Los libros no son un artículo oculto. Nos tropezamos con ellos, pegados en aparatosos cartones, cuando nos acercamos al quiosco a comprar el periódico; es más, con el periódico, por un euro, nos suelen entregar uno. Y, sin embargo, no está tan extendida como sería deseable la intención de ir a buscarlos, de convertirnos en exploradores de ese mundo enmarañado de portadas y títulos, en cazadores tras una presa sabrosa que llevarnos a casa. Es mucho más difícil que de los libros salgan unos brazos largos y elásticos que atraviesen el cristal del escaparate y atrapen al lector, que convertir el entrar en Espasa Calpe en algo tan natural y apetecible como entrar en Zara. Si lo pensamos bien, comprar libros no tiene por qué aturdir más que, por ejemplo, comprar ropa. La única diferencia es que estamos más acostumbrados a lo segundo que a lo primero.

La fuerza de la costumbre. La costumbre es la que marca a fuego nuestra forma de vida. Lo primero es esto y luego se podrán discutir las lecturas que más convengan a ciertas edades.
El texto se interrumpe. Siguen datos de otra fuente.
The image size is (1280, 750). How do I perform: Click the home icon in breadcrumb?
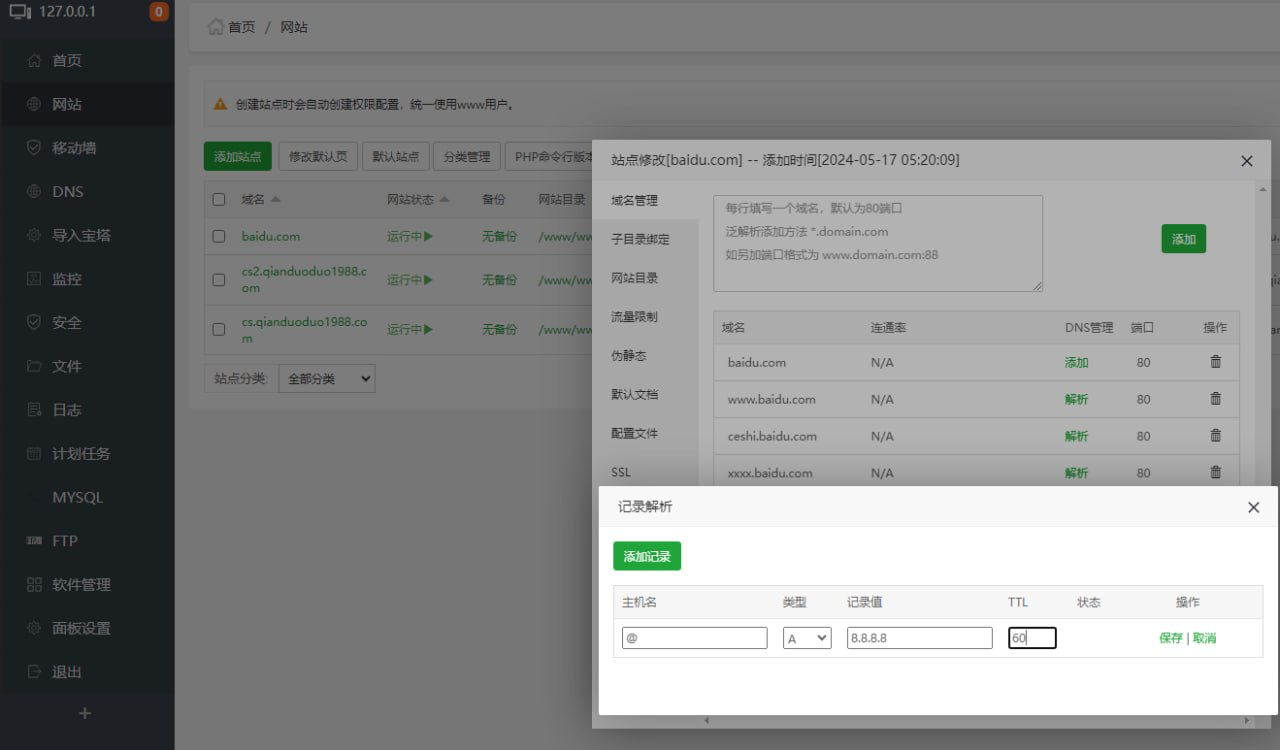(x=215, y=27)
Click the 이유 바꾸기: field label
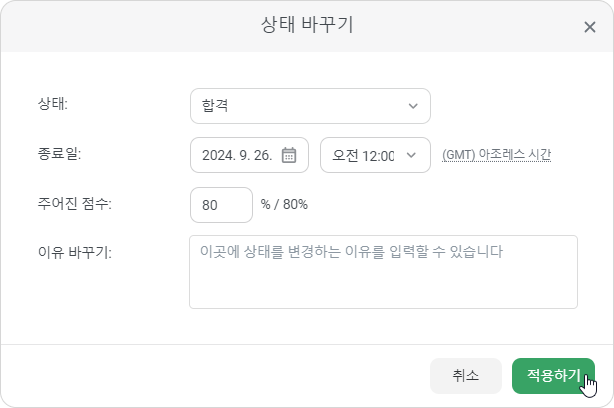The image size is (614, 408). point(74,252)
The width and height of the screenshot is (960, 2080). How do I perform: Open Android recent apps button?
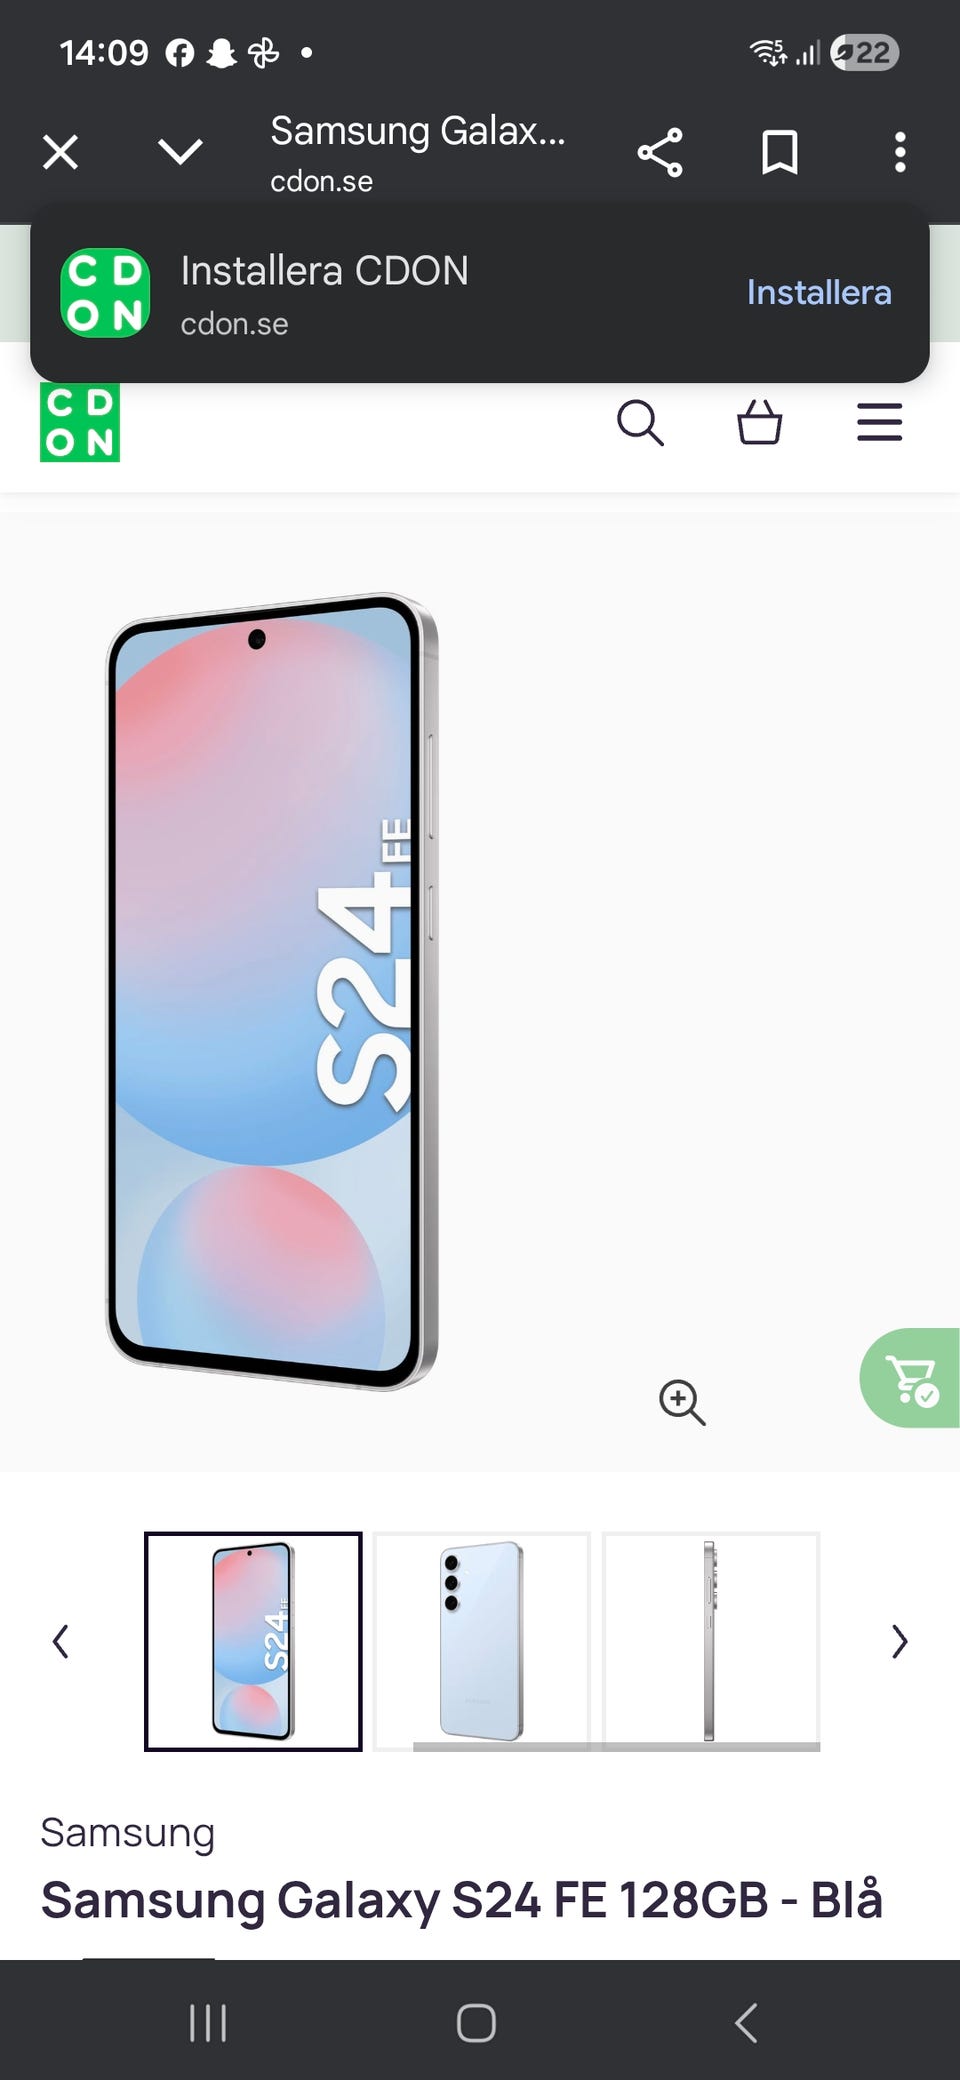(208, 2023)
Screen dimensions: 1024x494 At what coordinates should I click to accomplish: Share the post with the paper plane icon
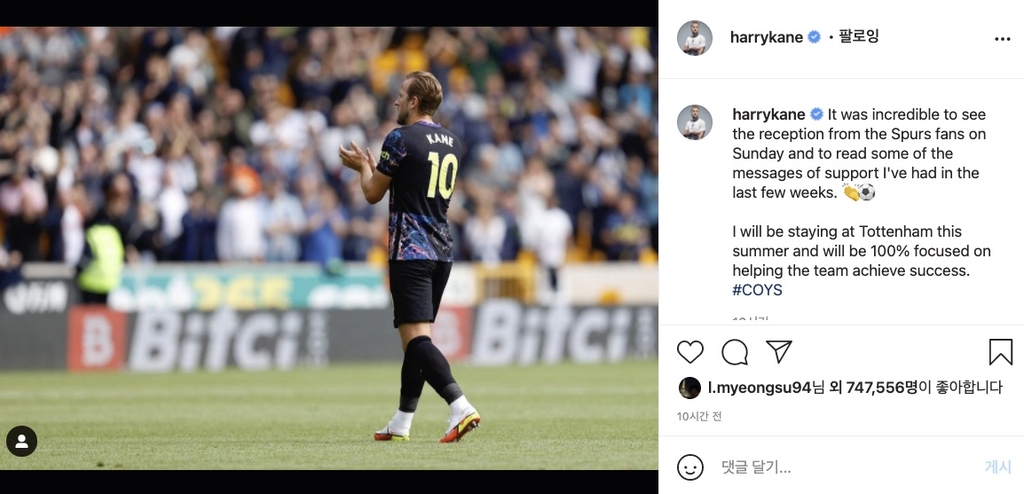pyautogui.click(x=779, y=351)
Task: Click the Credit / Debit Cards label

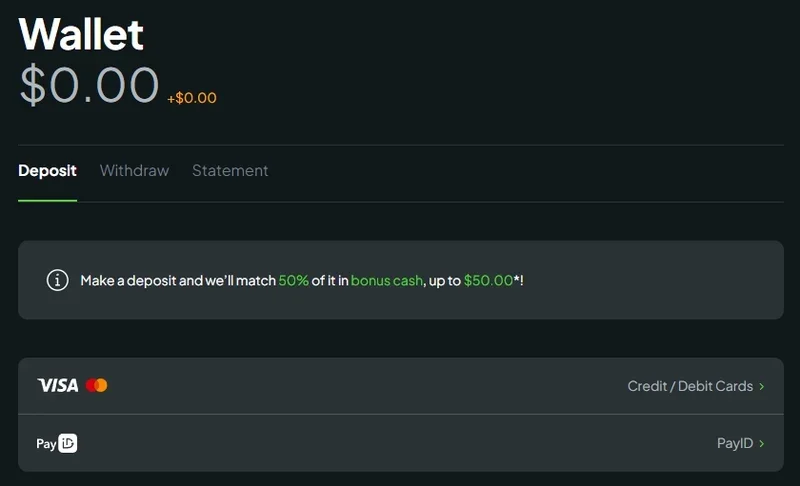Action: point(690,386)
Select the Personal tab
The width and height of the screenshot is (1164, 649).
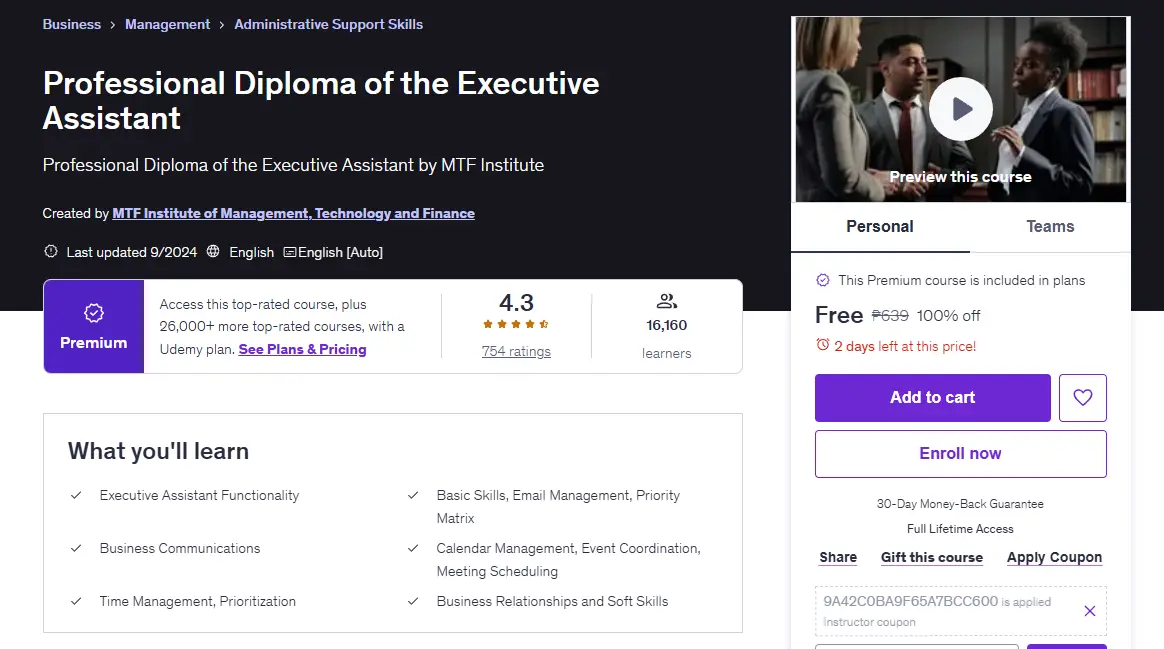(880, 226)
No es creíble que ningún libro, por difícil o aburrido que sea, le haga desistir a nadie de leer más en su vida. Es como no volver a ir al cine porque una película no nos gustó. Más bien se trata del simple hecho de que el libro nos sea tan familiar y cotidiano que no podamos pasar sin él. Y todo comienza en la librería y en la infancia a ser posible. La pregunta es cómo habituar a los padres, que no lo estén, a habituar a los hijos. Contestaría que haciendo un esfuerzo, pero no es para tanto. Sólo se trata de cruzar el umbral y empezar a mirar, a distinguir, a dejarse envolver. El librero puede orientarle y con el tiempo llegará a conocer sus gustos. Ponga una librería en su vida. Todos saldremos ganando.